Copy the rows below word for word, starting at the line that contains "Where should I" and going through the last row. Leave out the pictures.

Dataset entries
++++++++

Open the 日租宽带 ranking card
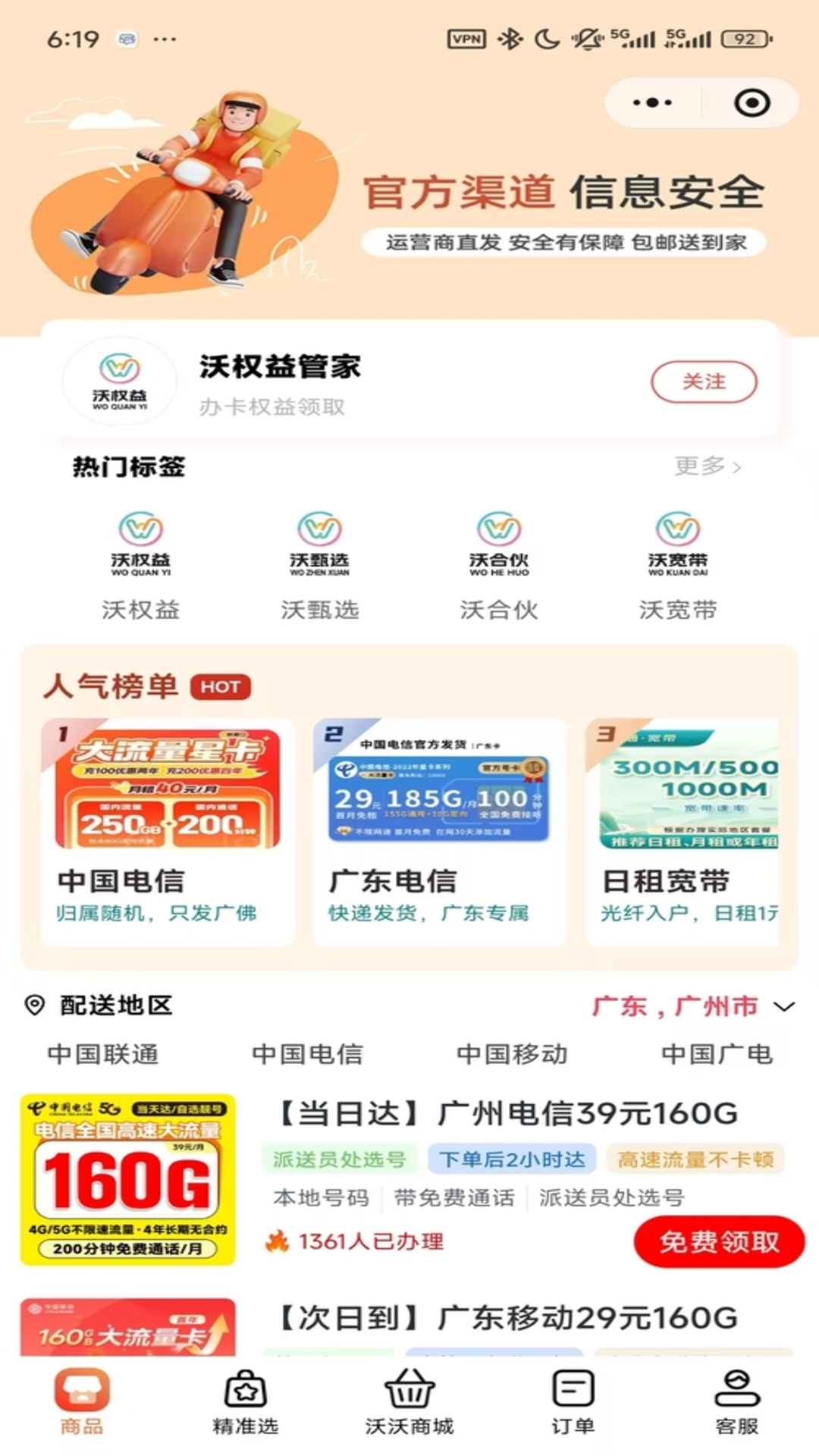This screenshot has height=1456, width=819. 682,831
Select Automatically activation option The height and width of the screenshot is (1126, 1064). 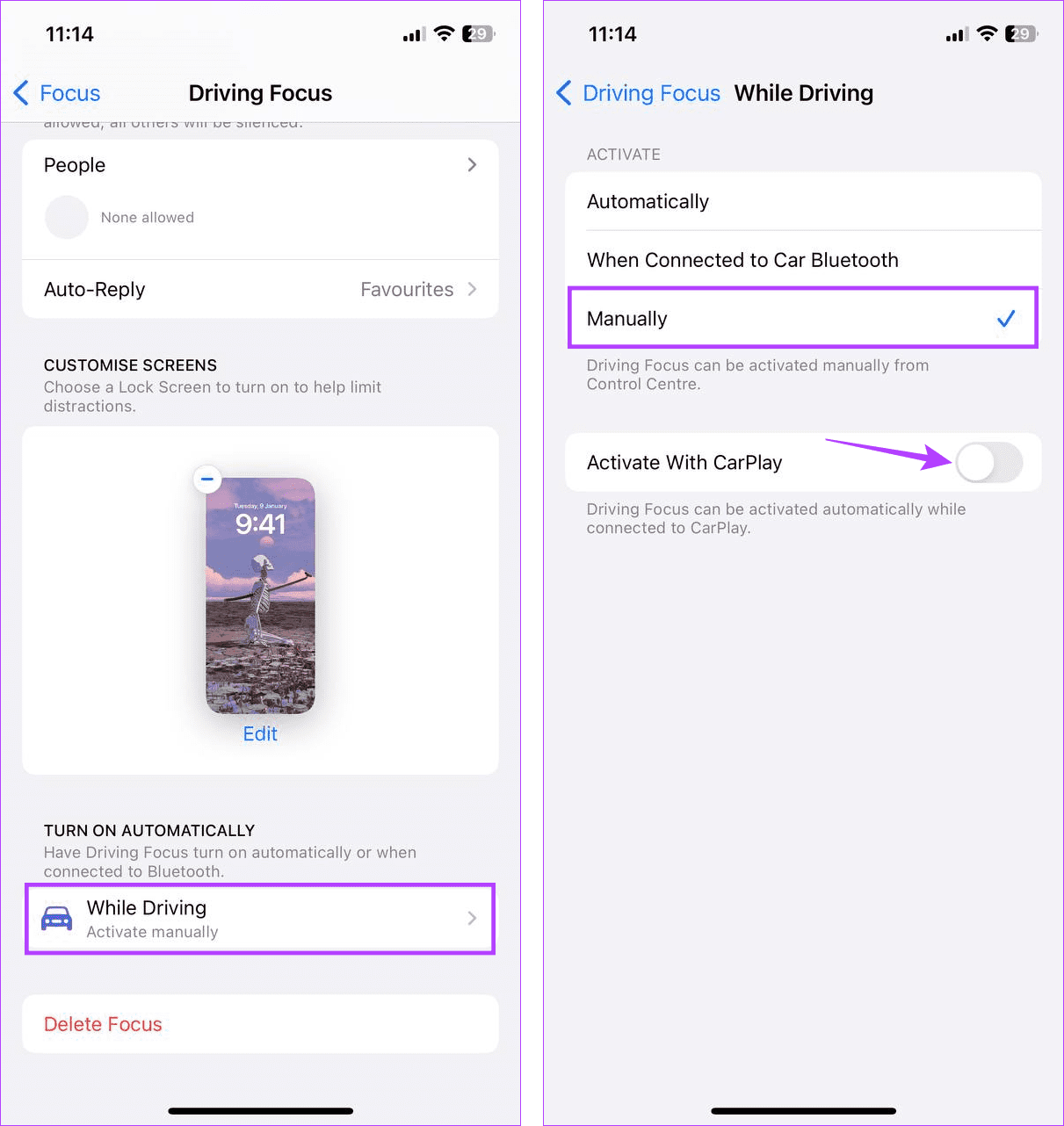802,202
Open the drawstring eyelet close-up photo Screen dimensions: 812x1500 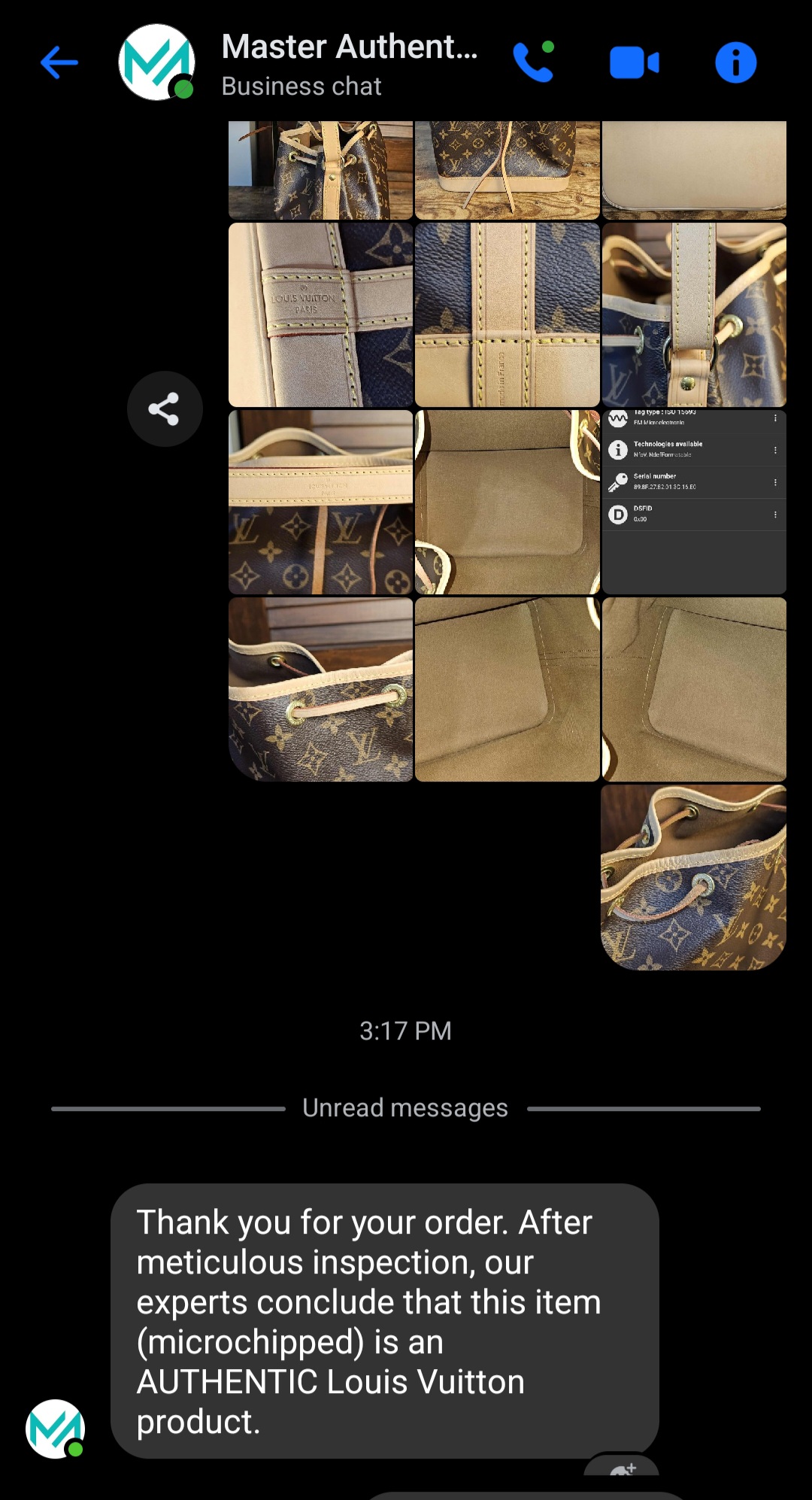point(320,689)
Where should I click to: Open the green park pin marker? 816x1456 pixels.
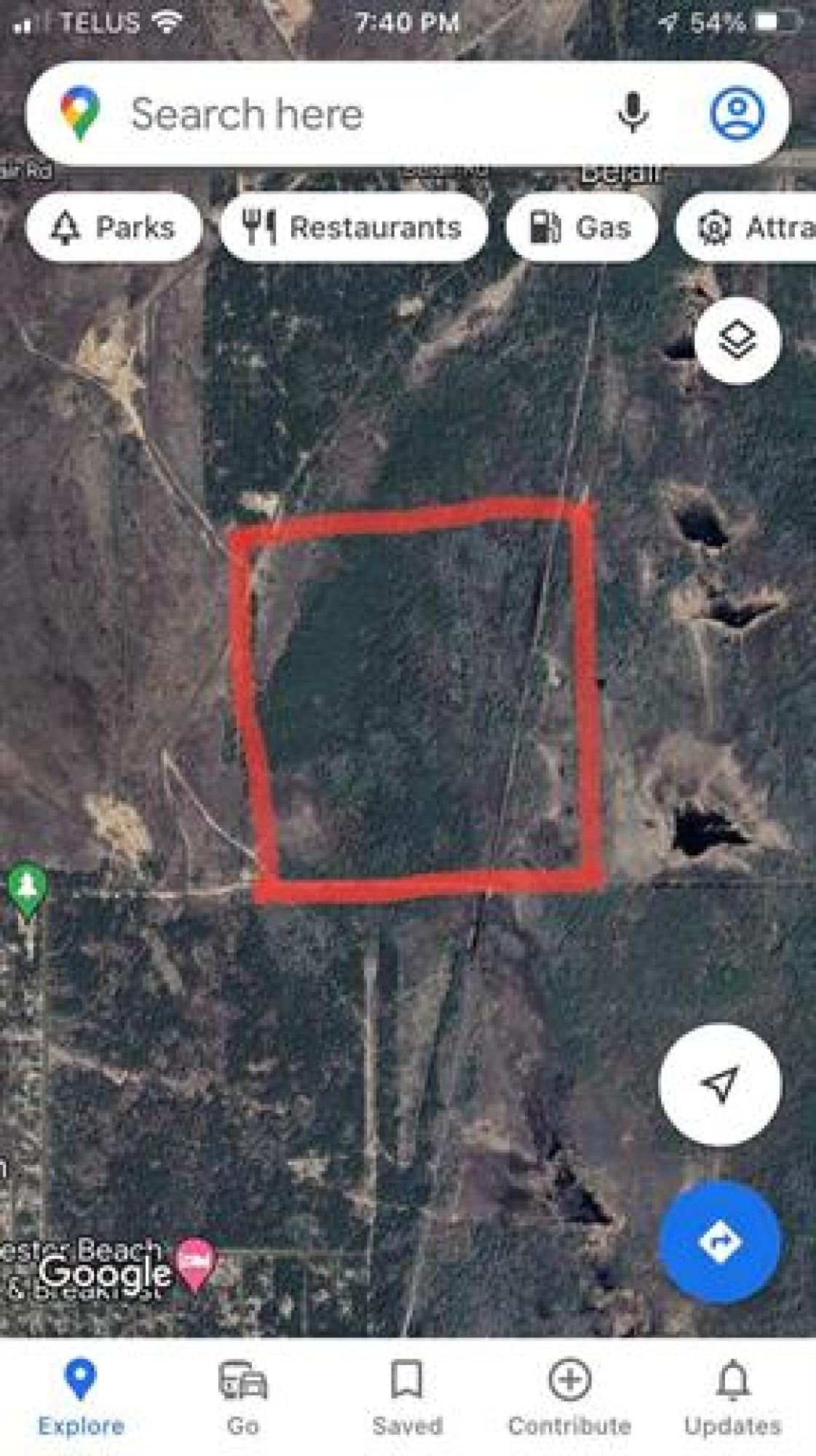click(27, 891)
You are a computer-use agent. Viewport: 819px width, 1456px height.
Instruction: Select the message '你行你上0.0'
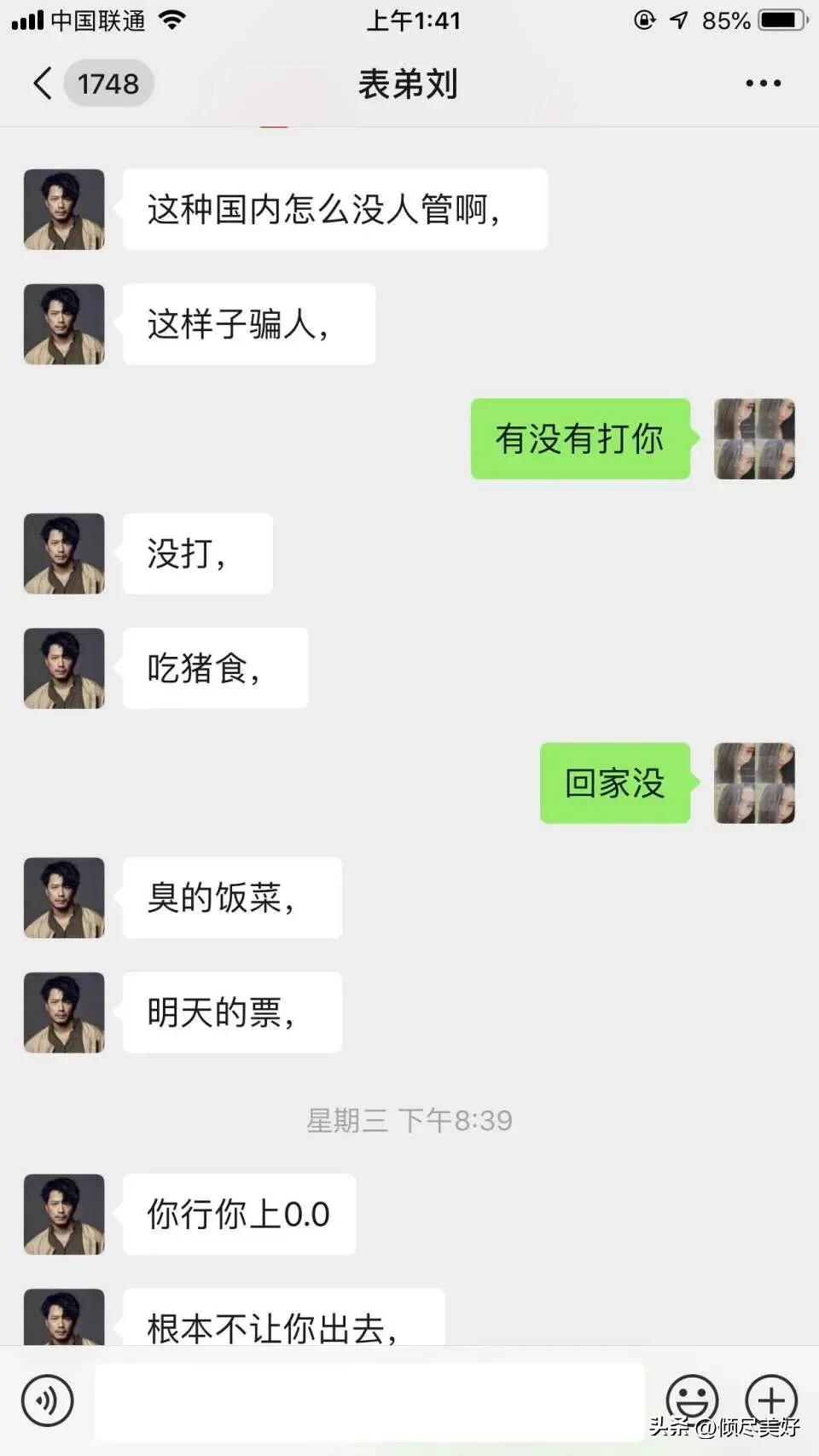tap(239, 1215)
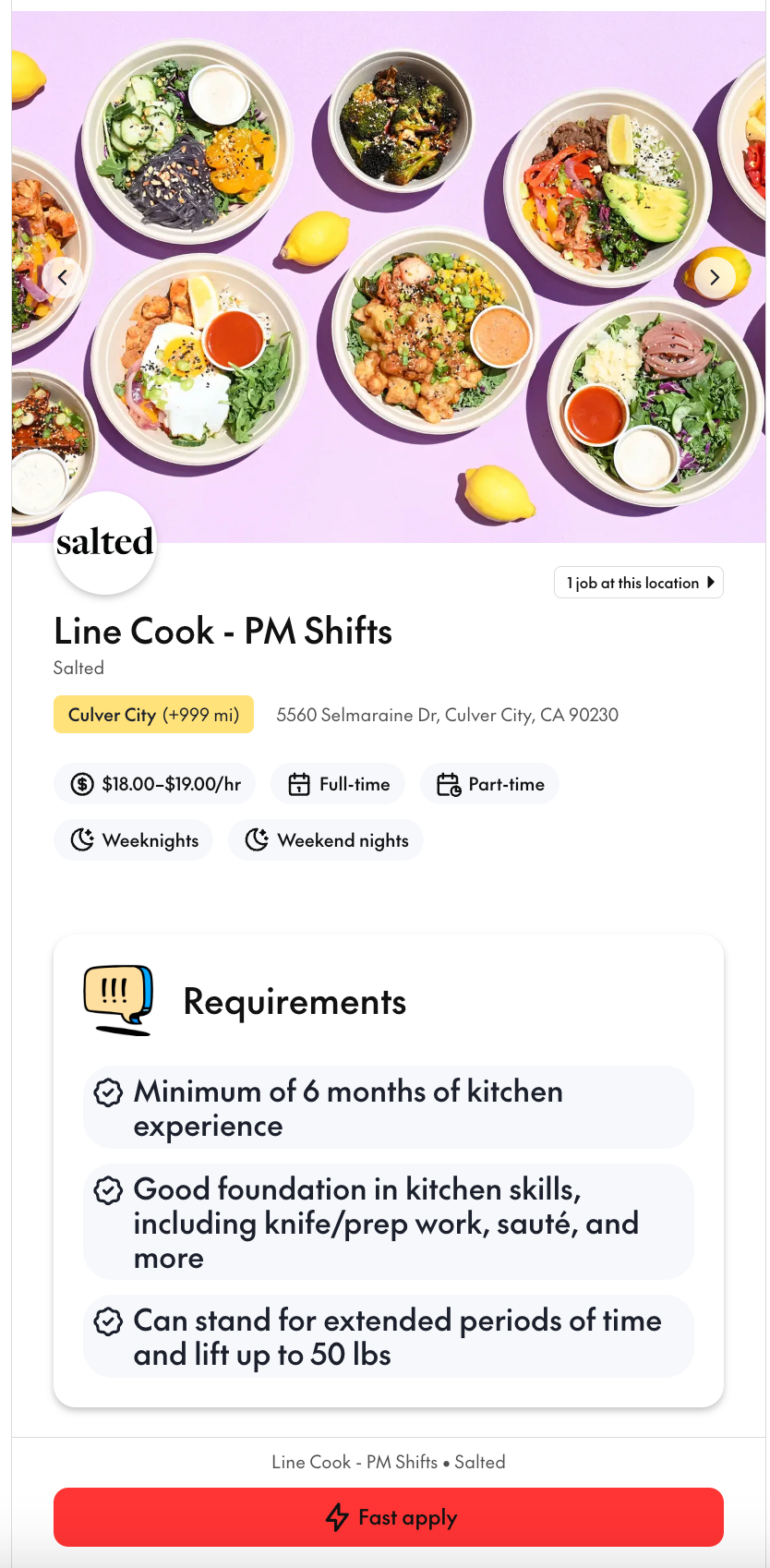Tap the Culver City location chip
The width and height of the screenshot is (770, 1568).
click(x=153, y=715)
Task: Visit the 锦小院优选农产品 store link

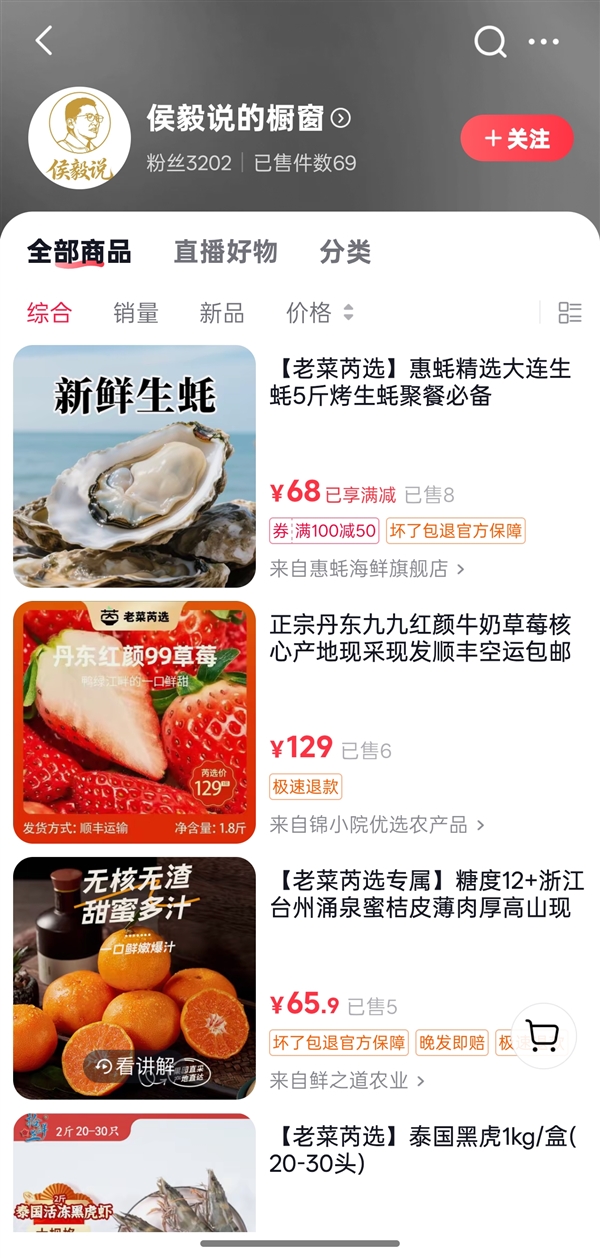Action: (x=376, y=825)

++++++++

Finished answer
Where should I click to: Open the green park pin marker? 816x1456 pixels.
click(27, 891)
You are a computer-use agent. Viewport: 819px width, 1456px height.
Instruction: Select the message '你行你上0.0'
tap(239, 1215)
Tap the Culver City location chip
The width and height of the screenshot is (770, 1568).
click(x=153, y=715)
Task: Visit the 锦小院优选农产品 store link

Action: (x=376, y=825)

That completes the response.